EXERCISE AIM: Output the text on clicks in acoustics word for word, in full.
-------- EXCERPTED TEXT --------
= Click (acoustics) =

Sonic artifact

A click is a sonic artifact in sound and music production, characteristically impulse-like, that is to say, an almost instantaneous, sharp, anharmonic sound.

== Analog recording artifact ==

Vinyl clicking noise

On magnetic tape recordings, clicks can occur when switching from magnetic play to record in order to correct recording errors and when recording a track in sections. On phonograph records, clicks are perceived in various ways by the listener, ranging from tiny 'tick' noises which may occur in any recording medium through 'scratch' and 'crackle' noise commonly associated with analog disc recording methods. Analog clicks can occur due to dirt and dust on the grooves of the vinyl record or granularity in the material used for its manufacturing, or through damage to the disc from scratches on its surface.
-------- INFORMATION SUPPLIED --------
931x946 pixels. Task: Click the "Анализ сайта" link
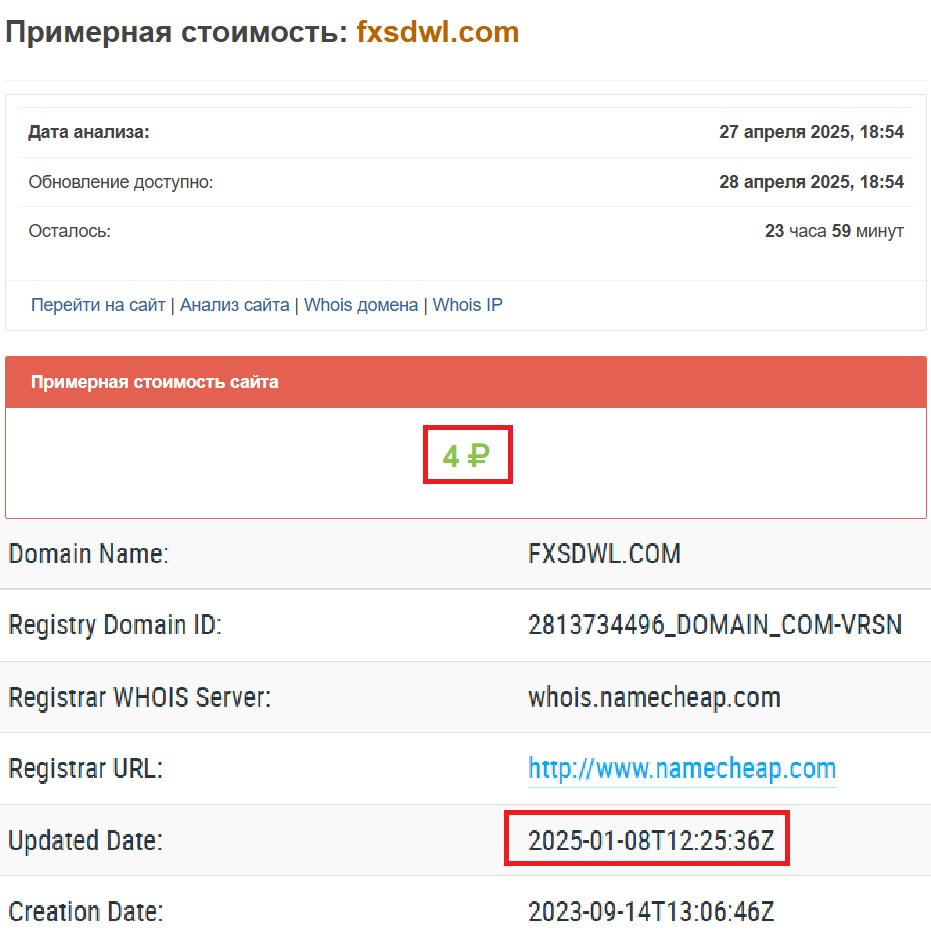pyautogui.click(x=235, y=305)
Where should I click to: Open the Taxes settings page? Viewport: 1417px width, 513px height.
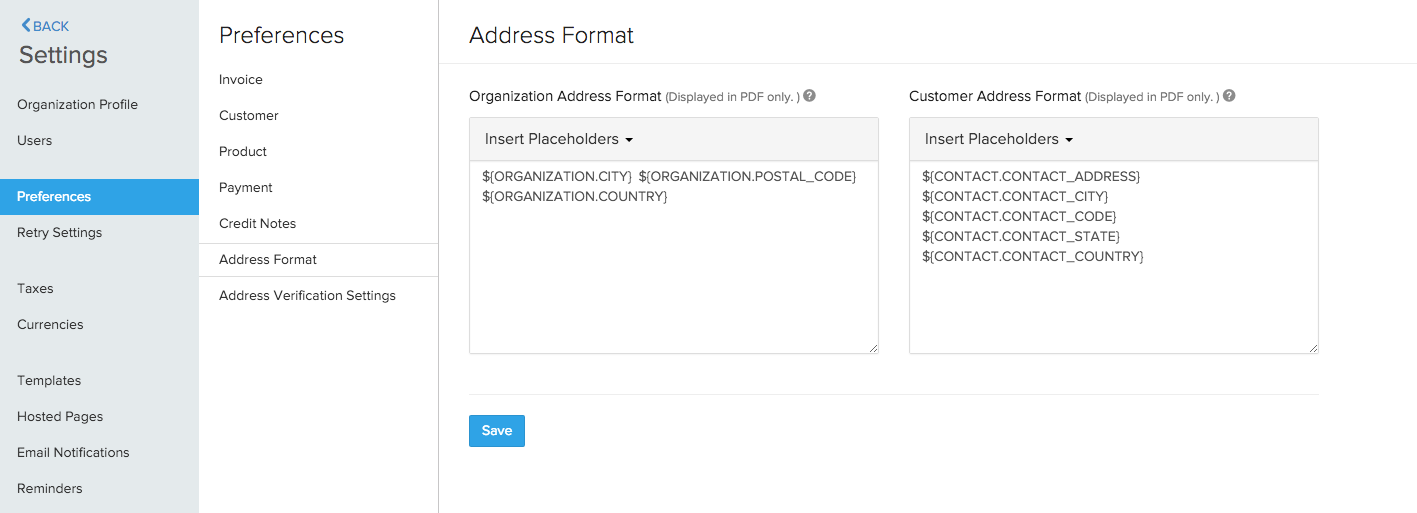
--------
CORRECT RESPONSE:
= Click (acoustics) =

Sonic artifact

A click is a sonic artifact in sound and music production, characteristically impulse-like, that is to say, an almost instantaneous, sharp, anharmonic sound.

== Analog recording artifact ==

Vinyl clicking noise

On magnetic tape recordings, clicks can occur when switching from magnetic play to record in order to correct recording errors and when recording a track in sections. On phonograph records, clicks are perceived in various ways by the listener, ranging from tiny 'tick' noises which may occur in any recording medium through 'scratch' and 'crackle' noise commonly associated with analog disc recording methods. Analog clicks can occur due to dirt and dust on the grooves of the vinyl record or granularity in the material used for its manufacturing, or through damage to the disc from scratches on its surface.